Un sport doux qui sollicite tous les muscles
Alors une nouvelle fois la natation est vraiment le sport qu'il vous faut car elle étire vos membres, votre dos et ne présente aucun risque pour vos articulations. Vous pouvez donc nager presque tous les jours si vous le souhaitez, sans risque de vous blesser.
La fatigue musculaire, qui affecte le plus souvent les athlètes et ceux qui s'entraînent fréquemment, peut se produire lorsque vous vous reposez mal entre les séances de sport. Elle est souvent causée par un excès d'acide lactique, qui s'accumule dans les muscles et ne peut alors être éliminé naturellement.
Elle renforce les biceps, les pectoraux, la ceinture abdominale mais aussi tout le bas du corps. Elle est donc excellente pour développer sa condition physique et recèle de nombreux avantages en termes de santé cardio-vasculaire. De plus, la brasse correctement pratiquée inclut de petites ondulations.
Donc pour ceux qui courent à 10km/h, cela correspond à nager 1 kilomètre en piscine en moins de 30 minutes. (40 longueurs de 25m ou 20 longueurs de 50m). Et pour ceux qui courent à 7 – 8km/ h, cela correspond à faire ses 40 longueurs en moins de 40 minutes.

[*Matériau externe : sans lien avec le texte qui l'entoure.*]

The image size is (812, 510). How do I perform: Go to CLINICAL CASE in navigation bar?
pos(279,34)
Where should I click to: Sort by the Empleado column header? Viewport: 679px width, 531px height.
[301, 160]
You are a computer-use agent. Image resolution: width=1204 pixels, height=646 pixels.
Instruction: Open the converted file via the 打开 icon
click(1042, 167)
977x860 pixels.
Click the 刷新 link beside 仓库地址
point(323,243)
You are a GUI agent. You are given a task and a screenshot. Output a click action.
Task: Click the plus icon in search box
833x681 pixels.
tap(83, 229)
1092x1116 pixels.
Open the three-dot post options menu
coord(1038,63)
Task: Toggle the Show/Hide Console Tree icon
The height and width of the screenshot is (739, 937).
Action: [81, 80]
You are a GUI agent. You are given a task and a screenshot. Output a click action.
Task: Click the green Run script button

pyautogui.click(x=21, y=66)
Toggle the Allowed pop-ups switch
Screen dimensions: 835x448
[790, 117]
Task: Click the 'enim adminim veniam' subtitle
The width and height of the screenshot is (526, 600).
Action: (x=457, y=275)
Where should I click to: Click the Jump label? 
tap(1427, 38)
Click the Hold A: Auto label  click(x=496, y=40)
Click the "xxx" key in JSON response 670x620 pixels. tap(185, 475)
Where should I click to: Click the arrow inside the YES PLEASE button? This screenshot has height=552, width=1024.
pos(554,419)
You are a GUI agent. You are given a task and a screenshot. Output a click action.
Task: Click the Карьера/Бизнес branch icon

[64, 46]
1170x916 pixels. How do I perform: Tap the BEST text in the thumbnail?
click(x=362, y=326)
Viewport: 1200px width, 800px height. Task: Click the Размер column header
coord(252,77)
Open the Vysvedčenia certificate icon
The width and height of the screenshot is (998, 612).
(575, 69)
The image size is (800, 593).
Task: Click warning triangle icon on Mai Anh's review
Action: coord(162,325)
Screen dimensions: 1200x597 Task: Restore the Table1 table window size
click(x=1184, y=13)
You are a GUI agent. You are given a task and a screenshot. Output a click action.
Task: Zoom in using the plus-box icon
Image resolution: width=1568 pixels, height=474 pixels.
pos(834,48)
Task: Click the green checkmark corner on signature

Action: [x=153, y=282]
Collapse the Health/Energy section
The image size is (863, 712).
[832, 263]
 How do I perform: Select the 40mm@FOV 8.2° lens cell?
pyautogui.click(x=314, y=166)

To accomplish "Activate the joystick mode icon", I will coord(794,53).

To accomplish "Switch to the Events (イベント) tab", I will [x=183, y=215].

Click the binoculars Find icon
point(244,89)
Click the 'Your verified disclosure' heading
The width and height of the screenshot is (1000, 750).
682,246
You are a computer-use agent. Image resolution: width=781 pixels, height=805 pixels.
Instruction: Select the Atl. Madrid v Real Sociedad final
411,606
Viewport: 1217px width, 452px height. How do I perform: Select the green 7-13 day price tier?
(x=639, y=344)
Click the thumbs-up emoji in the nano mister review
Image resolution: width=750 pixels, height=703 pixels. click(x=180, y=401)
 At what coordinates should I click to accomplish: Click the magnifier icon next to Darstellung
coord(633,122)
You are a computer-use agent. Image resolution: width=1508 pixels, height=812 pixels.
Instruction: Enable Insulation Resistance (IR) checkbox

Le crawl : la nage des compétitions
Le crawl est la nage la plus rapide, c'est pour cette raison qu'elle est très largement pratiquée en compétition. C'est aussi une nage très technique qui demande beaucoup d'entraînement pour pouvoir être pratiquée à la perfection.
Contrairement à la pensée collective, la brasse est, en effet, la nage la plus difficile et la plus contraignante sur le plan technique comme le confirme Hugues Duboscq, trois fois médaillé olympique qui dit «soit on naît brasseur, soit on ne l'est pas».
Nom commun. (Natation) Nage où le mouvement des jambes correspond à celui de la brasse et ou le mouvement des bras correspond à celui du papillon ; ancêtre du papillon.